▸ Your goal:
Transcribe each entry exactly, without pictures.

▸ Records for the exercise:

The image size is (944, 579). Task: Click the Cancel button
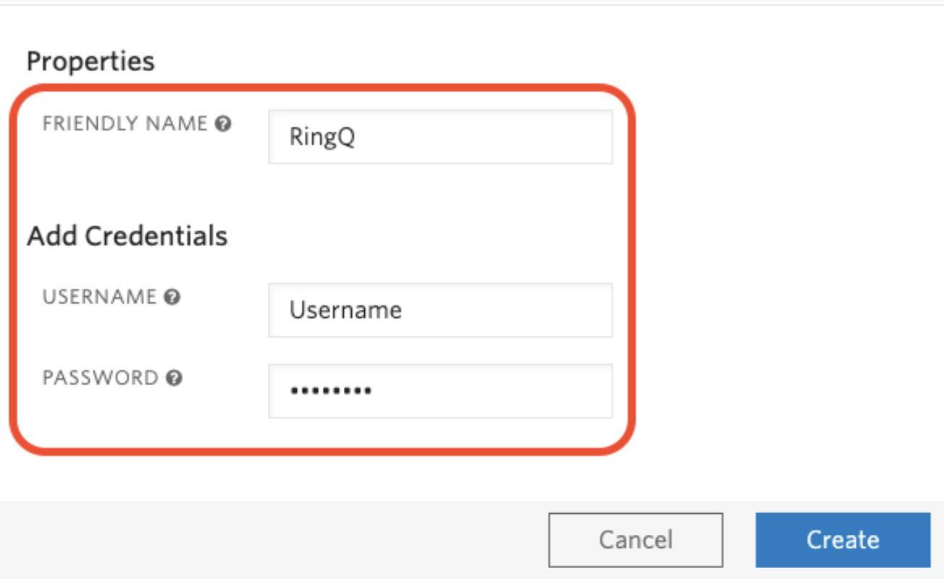pos(636,539)
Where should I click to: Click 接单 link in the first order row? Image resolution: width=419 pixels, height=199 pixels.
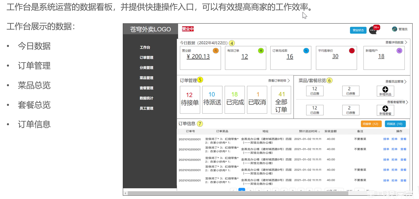[x=386, y=139]
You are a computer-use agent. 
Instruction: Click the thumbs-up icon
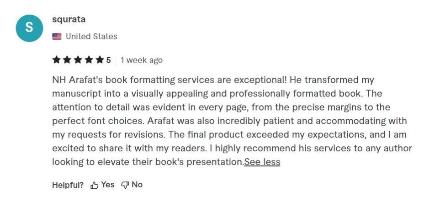click(x=95, y=185)
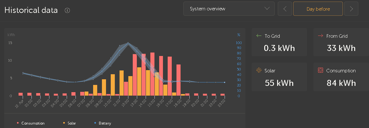Go to previous period with left arrow
Image resolution: width=369 pixels, height=128 pixels.
point(285,9)
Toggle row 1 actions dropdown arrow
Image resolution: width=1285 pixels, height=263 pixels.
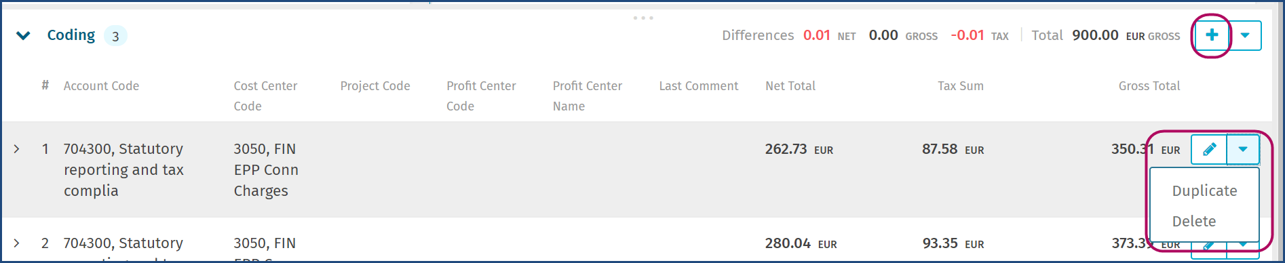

▸ Finished task:
The image size is (944, 579). Task: Click the Cancel button
pos(636,539)
Where should I click to: Click 接单 link in the first order row? Image resolution: width=419 pixels, height=199 pixels.
[x=386, y=139]
You are a computer-use agent. 
Instruction: Click the thumbs-up icon
click(x=95, y=185)
Go to previous period with left arrow
Image resolution: width=369 pixels, height=128 pixels.
point(285,9)
Toggle row 1 actions dropdown arrow
Image resolution: width=1285 pixels, height=263 pixels.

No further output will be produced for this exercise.